I’ve read all four of Donna Gephart’s books and loved them all. Which meant when her latest book landed on the book shelf I had to read it. Lily and Dunkin is a middle grade book centered around being transgender and bipolar disorder.
For me, middle grade was horrible (and I was dealing with neither of the above mentioned)! Flat out worst time of my life. My friends from elementary school were starting to smoke and we went in different directions leaving me alone in a big scary building. I was in search of a female role model (my mom had passed at this point and I didn’t have a relationship with my step-mom) and located one. Her name was Sarah, and she was great at everything and pretty too. She played every sport the school offered! And she was nice enough to befriend me before she went off to high school. Yet, because of me looking up to her I got called a lesbian more times than I could count. I would sit outside Mrs. Adam’s classroom door and cry at least once a week. I had boyfriends non-stop and so if I said “I’m not a lesbian I have a boyfriend” then they would call me bi-sexual. I started spending a lot of time napping in the nurses office with a “stomach ache.”

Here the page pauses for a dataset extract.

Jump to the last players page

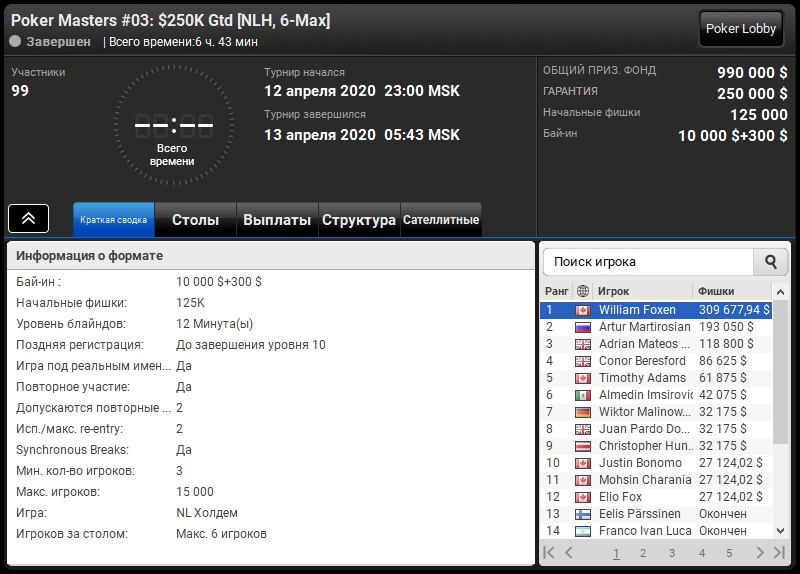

I loved the private thoughts of Lily and Dunkin that covered the first several chapters. Even as adults we have these conversations with ourselves about other people, when we don’t know what others are thinking, we assume. Gephart showcases this brilliantly. (I will say I saw cheering for Bob more than anything).
When I first heard the summary of this book I was a bit surprised. While I know children at this reading age group have these experiences, I was thinking more like “the publishing company didn’t say no?”
Gephart has courage, her agent, editors and publisher have courage. As an author I have thought about topics to write about that would spark both sides. I didn’t know if I would have the courage to put something out there and “see”, maybe now, I might.